Show that the function is an increasing function f(x) = 9x + 2

Method 1: x₁ < x₂ 

⇒ 9x₁ < 9x₂

⇒9x₁ + 2 < 9x₂ + 2

⇒ f(x₁) < f(x₂)

x₁ < x₂  ⇒ f(x₁) < f(x₂)

Thus f(x) = 9x + 2 is an increasing function.

Method 2:

f(x) = 9x + 2

⇒ f’(x) = 9 ⇾ +ve for all values of x ⇾ Function is increasing.
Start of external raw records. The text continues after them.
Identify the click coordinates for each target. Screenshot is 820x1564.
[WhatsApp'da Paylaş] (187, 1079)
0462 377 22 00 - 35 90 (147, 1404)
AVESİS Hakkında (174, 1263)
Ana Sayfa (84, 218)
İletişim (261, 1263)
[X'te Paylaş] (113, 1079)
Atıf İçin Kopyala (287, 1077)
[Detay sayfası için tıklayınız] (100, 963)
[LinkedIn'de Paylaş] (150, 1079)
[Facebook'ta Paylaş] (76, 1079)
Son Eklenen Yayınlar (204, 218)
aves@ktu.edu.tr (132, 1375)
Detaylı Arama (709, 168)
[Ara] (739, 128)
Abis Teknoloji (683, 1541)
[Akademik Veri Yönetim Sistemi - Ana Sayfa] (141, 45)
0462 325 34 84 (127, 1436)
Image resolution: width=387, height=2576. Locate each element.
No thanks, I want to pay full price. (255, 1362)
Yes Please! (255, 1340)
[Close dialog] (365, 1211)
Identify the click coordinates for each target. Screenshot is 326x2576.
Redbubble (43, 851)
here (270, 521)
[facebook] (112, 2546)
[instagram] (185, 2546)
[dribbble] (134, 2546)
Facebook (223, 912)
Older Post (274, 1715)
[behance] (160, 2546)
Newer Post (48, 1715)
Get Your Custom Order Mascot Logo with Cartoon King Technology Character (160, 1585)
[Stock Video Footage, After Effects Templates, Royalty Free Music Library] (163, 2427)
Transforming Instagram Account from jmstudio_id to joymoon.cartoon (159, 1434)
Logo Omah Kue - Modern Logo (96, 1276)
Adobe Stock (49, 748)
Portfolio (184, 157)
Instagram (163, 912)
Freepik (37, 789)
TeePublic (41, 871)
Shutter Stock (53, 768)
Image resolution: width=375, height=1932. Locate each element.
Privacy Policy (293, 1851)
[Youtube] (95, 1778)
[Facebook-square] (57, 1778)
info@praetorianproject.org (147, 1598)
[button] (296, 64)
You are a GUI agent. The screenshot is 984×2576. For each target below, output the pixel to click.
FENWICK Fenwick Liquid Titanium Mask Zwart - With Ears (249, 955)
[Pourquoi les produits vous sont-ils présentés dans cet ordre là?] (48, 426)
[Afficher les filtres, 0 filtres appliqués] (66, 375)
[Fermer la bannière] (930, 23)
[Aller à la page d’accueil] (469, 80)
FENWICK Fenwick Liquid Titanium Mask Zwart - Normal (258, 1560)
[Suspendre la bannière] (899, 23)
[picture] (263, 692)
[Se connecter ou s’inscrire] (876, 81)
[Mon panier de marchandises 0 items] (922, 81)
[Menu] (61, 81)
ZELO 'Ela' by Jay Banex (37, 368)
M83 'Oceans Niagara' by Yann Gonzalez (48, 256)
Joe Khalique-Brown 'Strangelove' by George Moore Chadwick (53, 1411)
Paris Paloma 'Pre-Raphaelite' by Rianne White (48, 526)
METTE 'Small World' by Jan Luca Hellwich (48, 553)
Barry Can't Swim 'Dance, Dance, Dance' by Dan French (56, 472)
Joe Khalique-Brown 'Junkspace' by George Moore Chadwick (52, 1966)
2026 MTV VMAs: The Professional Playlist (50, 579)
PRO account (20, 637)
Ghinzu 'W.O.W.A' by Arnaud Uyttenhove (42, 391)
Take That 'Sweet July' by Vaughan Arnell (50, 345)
Function Decreasing at a Point

A function f is said to be decreasing at a point a₀ if there exists an interval ( a₀ – h, a₀ + h ), h > 0 such that x₁ < x₂ ⇒ f(x₁)≥ f (x₂) for all x₁, x₂ ∈ (a₀ -h, a₀ +h).

image 1046

Strictly increasing function 

A function f(x) is said to be strictly decreasing on an interval I, if

x₁ < x₂ ⇒ f(x₁) > f (x₂) for all x₁, x₂ ∈ I

image 1037

Remember: If a function f(x) is continuous on [a,b] and differentiable on (a, b), then f(x) is strictly decreasing in (a, b) if f´(x) < 0 for all x in (a, b).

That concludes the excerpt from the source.